[DATA FOR THIS EXERCISE — start]

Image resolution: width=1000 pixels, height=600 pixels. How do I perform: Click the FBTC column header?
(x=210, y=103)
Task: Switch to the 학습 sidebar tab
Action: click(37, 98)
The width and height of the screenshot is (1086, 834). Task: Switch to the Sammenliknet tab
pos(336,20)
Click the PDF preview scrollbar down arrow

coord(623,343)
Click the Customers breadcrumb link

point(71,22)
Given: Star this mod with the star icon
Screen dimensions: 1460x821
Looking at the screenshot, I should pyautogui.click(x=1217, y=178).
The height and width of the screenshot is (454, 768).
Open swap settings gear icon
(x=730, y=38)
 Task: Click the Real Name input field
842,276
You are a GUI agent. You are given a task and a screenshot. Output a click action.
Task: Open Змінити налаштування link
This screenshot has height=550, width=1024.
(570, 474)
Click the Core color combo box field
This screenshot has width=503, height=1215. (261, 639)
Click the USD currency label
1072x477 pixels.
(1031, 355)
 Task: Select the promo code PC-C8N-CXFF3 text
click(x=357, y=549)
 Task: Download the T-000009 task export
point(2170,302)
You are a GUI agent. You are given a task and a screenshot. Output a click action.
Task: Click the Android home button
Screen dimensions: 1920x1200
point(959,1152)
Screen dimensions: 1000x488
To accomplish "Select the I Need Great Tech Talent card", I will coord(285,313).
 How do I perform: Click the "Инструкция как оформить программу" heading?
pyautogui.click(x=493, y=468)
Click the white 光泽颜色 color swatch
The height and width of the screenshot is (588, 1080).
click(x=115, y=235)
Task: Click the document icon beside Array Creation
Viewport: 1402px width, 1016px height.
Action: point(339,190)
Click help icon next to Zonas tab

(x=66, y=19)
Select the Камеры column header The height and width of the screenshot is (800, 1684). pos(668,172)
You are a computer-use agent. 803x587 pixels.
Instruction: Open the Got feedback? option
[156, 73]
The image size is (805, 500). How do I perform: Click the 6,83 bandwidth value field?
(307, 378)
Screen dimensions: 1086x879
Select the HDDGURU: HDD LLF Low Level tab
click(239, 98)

[DATA FOR THIS EXERCISE — finish]

**YOUR GOAL**
The data above should be reproduced in full, word for word.

**WRITTEN RESPONSE**
Image resolution: width=1000 pixels, height=600 pixels. How do I perform: Click the FBTC column header?
(x=210, y=103)
Task: Switch to the 학습 sidebar tab
Action: click(37, 98)
The width and height of the screenshot is (1086, 834). Task: Switch to the Sammenliknet tab
pos(336,20)
Click the PDF preview scrollbar down arrow

coord(623,343)
Click the Customers breadcrumb link

point(71,22)
Given: Star this mod with the star icon
Screen dimensions: 1460x821
Looking at the screenshot, I should pyautogui.click(x=1217, y=178).
The height and width of the screenshot is (454, 768).
Open swap settings gear icon
(x=730, y=38)
 Task: Click the Real Name input field
842,276
You are a GUI agent. You are given a task and a screenshot. Output a click action.
Task: Open Змінити налаштування link
This screenshot has height=550, width=1024.
(570, 474)
Click the Core color combo box field
This screenshot has width=503, height=1215. (261, 639)
Click the USD currency label
1072x477 pixels.
(1031, 355)
 Task: Select the promo code PC-C8N-CXFF3 text
click(x=357, y=549)
 Task: Download the T-000009 task export
point(2170,302)
You are a GUI agent. You are given a task and a screenshot. Output a click action.
Task: Click the Android home button
Screen dimensions: 1920x1200
point(959,1152)
Screen dimensions: 1000x488
To accomplish "Select the I Need Great Tech Talent card", I will coord(285,313).
 How do I perform: Click the "Инструкция как оформить программу" heading?
pyautogui.click(x=493, y=468)
Click the white 光泽颜色 color swatch
The height and width of the screenshot is (588, 1080).
click(x=115, y=235)
Task: Click the document icon beside Array Creation
Viewport: 1402px width, 1016px height.
Action: point(339,190)
Click help icon next to Zonas tab

(x=66, y=19)
Select the Камеры column header The height and width of the screenshot is (800, 1684). pos(668,172)
You are a computer-use agent. 803x587 pixels.
Instruction: Open the Got feedback? option
[156, 73]
The image size is (805, 500). How do I perform: Click the 6,83 bandwidth value field?
(307, 378)
Screen dimensions: 1086x879
Select the HDDGURU: HDD LLF Low Level tab
click(239, 98)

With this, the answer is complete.